◆ Text shown:
________________

A Prodigal Saint follows Father John’s development from activist priest to venerated spiritual leader and, after his death, to his elevation to sainthood in 1990. We see both the inner life of an aspiring saint and the symbiotic relationship between a living icon and his followers.

Father John represented a fundamentally new type of religious behavior and a new standard of sanctity in Late Imperial Russia. He ministered to the poor of Kronstadt, creating shelters and employment programs and participating in the temperance movement. In the process he acquired a reputation for prayerful intercession that soon spread beyond Kronstadt. When he was asked to minister to the dying Alexander III in 1894, his fame became international as he attracted correspondents from the United States and Europe. In his later years he allied himself increasingly with the radical right, which has had momentous implications for the Russian Orthodox Church in the twentieth century.

Kizenko draws upon rich and virtually unknown documents from the Russian archives, including Father John’s diaries, thousands of letters he received from his followers, and the police reports on the sect that formed around him. John’s diaries are a truly unique source, for they document the making of a modern saint: his struggles with doubt, his ascetic practices, and his growing realization that others saw him as a saint. Kizenko explores the extent to which Father John collaborated in the formation of his own cult and how he himself was influenced by the expectations and desires of his audience. In the final chapter she follows Father John’s posthumous reputation (and the struggles over how to use that reputation) in Russia, the Soviet Union, and throughout the world. A Prodigal Saint is published in collaboration with the Harriman Institute at Columbia University as part of its Studies of the Harriman Institute series. It is a pioneering study that contributes to our understanding of lived religion, saints’ cults, and modern Russian history.

Nadieszda Kizenko is Assistant Professor of History at the University of Albany. She has contributed articles to Russian Review, Pravoslavnaia Rus', PSALM Notes, Russkoe Vozrozhdenie, and Peace and Change.

________________

◆ Data shown:
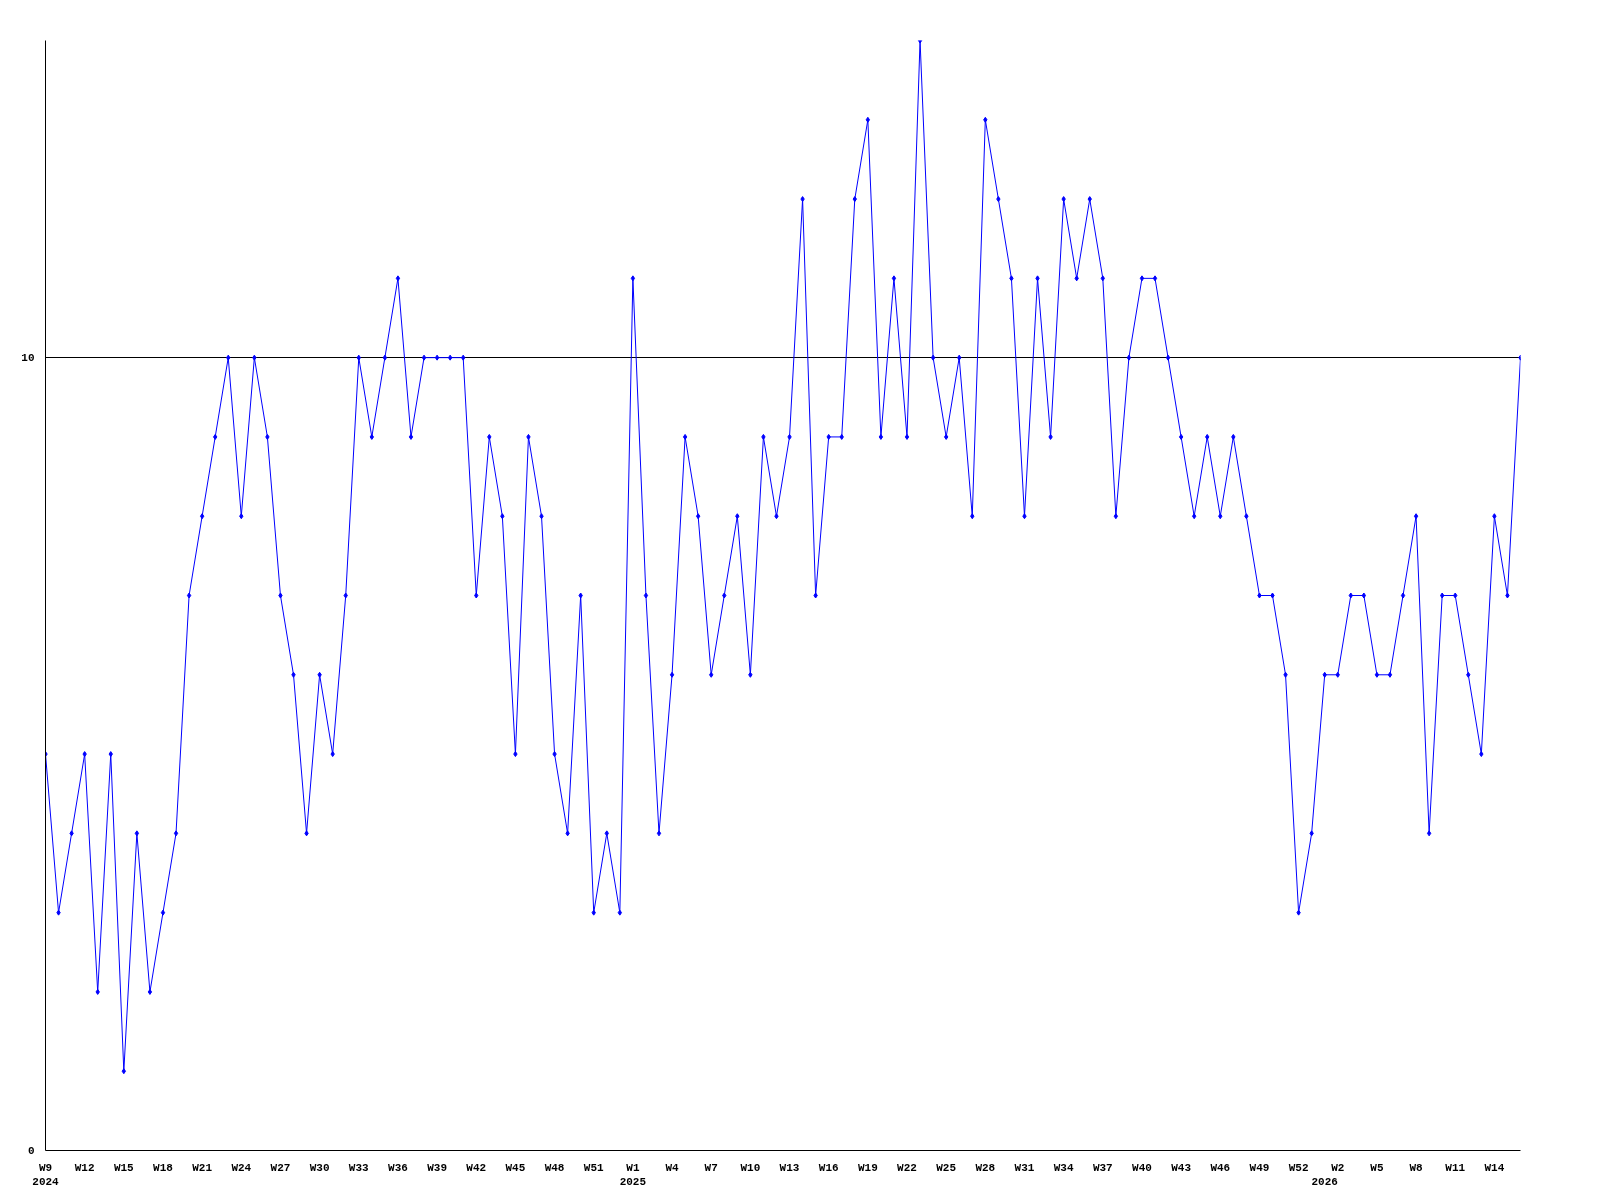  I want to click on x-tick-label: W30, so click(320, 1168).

________________

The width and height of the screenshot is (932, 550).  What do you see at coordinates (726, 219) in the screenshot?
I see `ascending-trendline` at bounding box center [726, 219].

________________

Copy out the whole book description about Father John of Kronstadt word for word. The entries come from a different source than the book description.

A Prodigal Saint follows Father John’s development from activist priest to venerated spiritual leader and, after his death, to his elevation to sainthood in 1990. We see both the inner life of an aspiring saint and the symbiotic relationship between a living icon and his followers.

Father John represented a fundamentally new type of religious behavior and a new standard of sanctity in Late Imperial Russia. He ministered to the poor of Kronstadt, creating shelters and employment programs and participating in the temperance movement. In the process he acquired a reputation for prayerful intercession that soon spread beyond Kronstadt. When he was asked to minister to the dying Alexander III in 1894, his fame became international as he attracted correspondents from the United States and Europe. In his later years he allied himself increasingly with the radical right, which has had momentous implications for the Russian Orthodox Church in the twentieth century.

Kizenko draws upon rich and virtually unknown documents from the Russian archives, including Father John’s diaries, thousands of letters he received from his followers, and the police reports on the sect that formed around him. John’s diaries are a truly unique source, for they document the making of a modern saint: his struggles with doubt, his ascetic practices, and his growing realization that others saw him as a saint. Kizenko explores the extent to which Father John collaborated in the formation of his own cult and how he himself was influenced by the expectations and desires of his audience. In the final chapter she follows Father John’s posthumous reputation (and the struggles over how to use that reputation) in Russia, the Soviet Union, and throughout the world. A Prodigal Saint is published in collaboration with the Harriman Institute at Columbia University as part of its Studies of the Harriman Institute series. It is a pioneering study that contributes to our understanding of lived religion, saints’ cults, and modern Russian history.

Nadieszda Kizenko is Assistant Professor of History at the University of Albany. She has contributed articles to Russian Review, Pravoslavnaia Rus', PSALM Notes, Russkoe Vozrozhdenie, and Peace and Change.